- Location: Hat Yai, Thailand
- Date: 16 September 2006 9:30PM – Unknown (UTC+7)
- Target: Various
- Attack type: multiple bombings
- Deaths: 5
- Injured: 82
- Perpetrators: suspected insurgents

= 2006 Hat Yai bombings =

Terrorist incident in Thailand

The 2006 Hat Yai bombings took place in Hat Yai, Songkhla Province, Thailand on 16 September 2006 and are believed to be part of the ongoing South Thailand insurgency. At least five people were killed and 82 were injured. The attacks were similar to the 2005 Songkhla bombings.

== Attack ==
At around 9:30 p.m., six bombs were detonated in the Ocean Department Store, in front of the Brown Sugar Pub, a car parking building, a Big C shopping mall, the Lee Gardens Hotel and the Diana Department Store. The bombs were planted on motorcycles and were triggered by mobile phone. This later caused Thai authorities to turn off the mobile phone network to prevent any more explosions.

The attacks had marred a day which was supposed to have been dominated by a military peace rally held in the south.

== Casualties ==
Among those killed were a Malaysian, a Canadian and three Thais. A number of other civilians were injured and taken to the hospital where some officials complained that there was not enough blood for them, as the Xinhua news agency reported. Injured civilians totalled up to 82, including 14 foreigners. Those injured foreigners included six Malaysians, three Singaporeans and Britons, an Indian, and an American.

Deaths by nationality
| Country | Number |
|---|---|
| Thailand | 3 |
| Malaysia | 1 |
| Canada | 1 |
| Total | 5 |

== Suspects ==
It is assumed that the South Thailand insurgency carried out the attacks.

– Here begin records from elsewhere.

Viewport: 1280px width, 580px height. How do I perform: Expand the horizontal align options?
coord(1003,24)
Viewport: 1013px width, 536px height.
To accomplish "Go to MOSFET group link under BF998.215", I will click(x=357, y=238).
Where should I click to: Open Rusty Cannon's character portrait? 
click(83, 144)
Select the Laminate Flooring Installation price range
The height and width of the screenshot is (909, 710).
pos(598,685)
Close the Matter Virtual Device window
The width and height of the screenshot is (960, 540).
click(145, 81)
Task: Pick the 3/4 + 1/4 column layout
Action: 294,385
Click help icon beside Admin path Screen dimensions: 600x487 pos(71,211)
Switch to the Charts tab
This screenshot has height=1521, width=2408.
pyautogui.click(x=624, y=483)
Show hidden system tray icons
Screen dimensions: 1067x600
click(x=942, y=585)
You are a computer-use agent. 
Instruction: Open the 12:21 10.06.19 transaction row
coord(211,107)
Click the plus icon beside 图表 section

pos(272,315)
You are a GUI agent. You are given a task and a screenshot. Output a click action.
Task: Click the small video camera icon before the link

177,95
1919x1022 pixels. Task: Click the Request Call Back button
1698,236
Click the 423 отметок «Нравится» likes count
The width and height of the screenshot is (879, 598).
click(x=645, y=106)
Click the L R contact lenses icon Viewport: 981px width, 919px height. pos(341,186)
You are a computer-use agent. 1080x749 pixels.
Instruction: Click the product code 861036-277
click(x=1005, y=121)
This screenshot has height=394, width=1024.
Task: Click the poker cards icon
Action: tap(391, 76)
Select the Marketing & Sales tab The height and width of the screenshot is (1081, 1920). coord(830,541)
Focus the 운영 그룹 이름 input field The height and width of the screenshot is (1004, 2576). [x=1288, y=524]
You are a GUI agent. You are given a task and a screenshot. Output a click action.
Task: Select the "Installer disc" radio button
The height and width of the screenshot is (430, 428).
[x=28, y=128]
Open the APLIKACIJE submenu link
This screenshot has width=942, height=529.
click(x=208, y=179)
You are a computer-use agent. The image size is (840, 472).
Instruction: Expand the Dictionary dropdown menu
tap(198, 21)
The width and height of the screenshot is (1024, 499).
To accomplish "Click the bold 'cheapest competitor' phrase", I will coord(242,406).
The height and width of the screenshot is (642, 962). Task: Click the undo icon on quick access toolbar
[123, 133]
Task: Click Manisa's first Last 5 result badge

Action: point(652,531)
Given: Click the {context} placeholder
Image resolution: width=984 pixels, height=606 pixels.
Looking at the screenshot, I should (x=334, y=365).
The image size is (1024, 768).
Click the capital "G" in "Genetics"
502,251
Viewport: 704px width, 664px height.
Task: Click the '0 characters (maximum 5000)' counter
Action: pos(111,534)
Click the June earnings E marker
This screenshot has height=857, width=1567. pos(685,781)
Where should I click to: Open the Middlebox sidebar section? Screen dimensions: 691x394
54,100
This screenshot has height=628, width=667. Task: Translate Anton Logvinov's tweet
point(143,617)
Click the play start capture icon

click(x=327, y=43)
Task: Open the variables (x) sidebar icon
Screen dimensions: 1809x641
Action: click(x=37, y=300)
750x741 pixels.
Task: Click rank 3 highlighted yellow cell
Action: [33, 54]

While no terrorist organisation took responsibility for the bombings, General Thammarak Isarangkura na Ayudhaya indicated that Thai authorities had expected bomb attacks in Hat Yai sometime between 16 and 20 September to mark the first anniversary of the Gerakan Mujahidin Islam Patani (GMIP) separatist movement, which is a splinter group of the Gerakan Mujahidin Patani (GMP).